Ilona masih berbincang dengan Bianca. Dave memandang Bianca dengan tatapan bertanya-tanya, apa yang sebenarnya diinginkan Bianca? Viona sama sekali tidak menyadari tatapan Dave pada Bianca saat itu.
"Vi, enak banget dimsumnya. Makasih ya," ucap Bianca.
"Sama-sama." Jawab Viona.
"Vi, gue pulang dulu ya," ujar Bianca.
"Biar dianter sama Dave ya," ujar Viona.
"No, its oke gue sendiri aja," jawab Bianca.

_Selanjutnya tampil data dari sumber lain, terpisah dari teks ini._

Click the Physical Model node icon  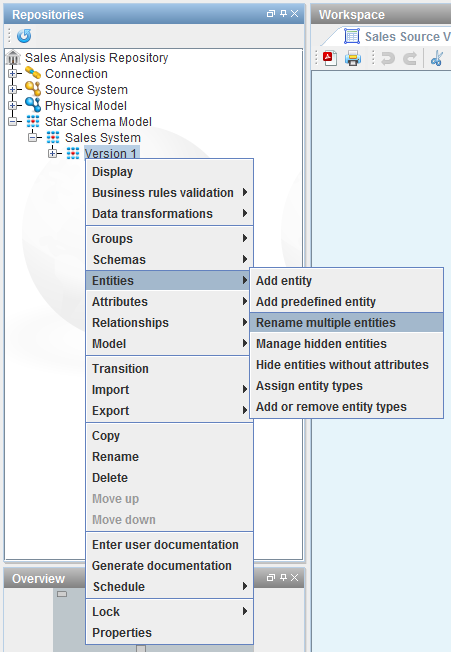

"Enggak lah enggak enak. Udah Dave sana anterin," pinta Viona.
"Yuk Bi gue anterin, enggak apa-apa kok," tawar Dave.
"Yaudah kalo gitu, maaf ya jadi ngerepotin," ujar Bianca.

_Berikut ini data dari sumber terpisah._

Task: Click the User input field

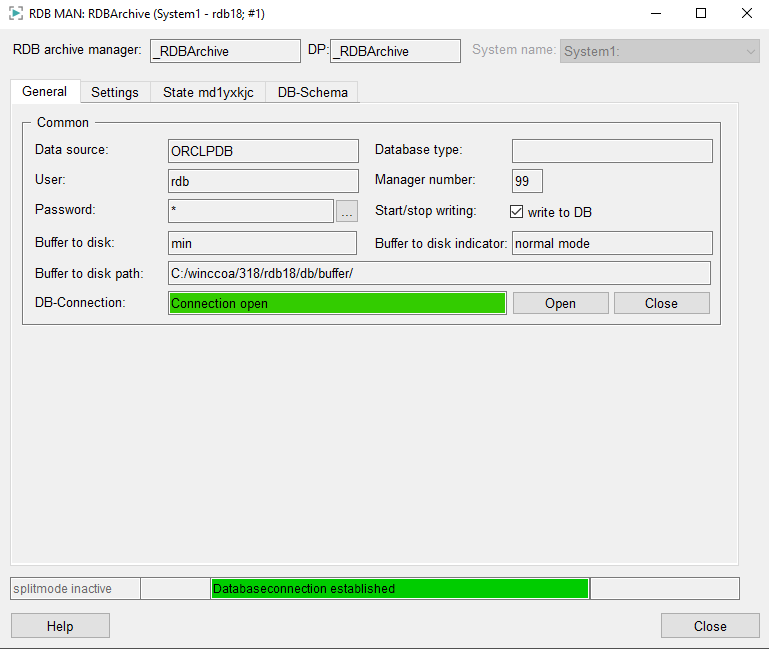Action: 263,181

"Ah enggak kok, biasa aja. Yaudah gue ganti baju dulu," ujar Dave. Ia masuk ke dalam kamarnya. Perasaan Dave belum begitu tenang, ia masih menimbang-nimbang dan berfikir apa yang sebenarnya Bianca mau dengan datang kerumahnya setelah kejadian ciuman kemarin.
Dave mengganti baju dan menyikat gigi dengan cepat. Ia keluar dari kamarnya dan mendapati Bianca sedang berbincang akrab dengan Ilona. Ia tidak melihat kehadiran Viona di situ.

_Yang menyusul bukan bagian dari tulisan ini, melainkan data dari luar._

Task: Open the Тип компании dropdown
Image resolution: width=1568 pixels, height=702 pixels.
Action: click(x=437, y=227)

"Viona mana Bi?" tanya Dave.
"Tadi masuk dulu ke dalem katanya," jawab Bianca.
"Aku di sini sayang, nih aku bawain Bianca dimsum, kata dia enak, jadi aku bawain," ujar Viona. Ia memberikan sebungkus dimsum kepada Bianca.
"Ya ampun beneran deh gue jadi enggak enak Vi," ujar Bianca.
"Enggak apa-apa kok, santai," ujar Viona. Ia tersenyum kepada Bianca.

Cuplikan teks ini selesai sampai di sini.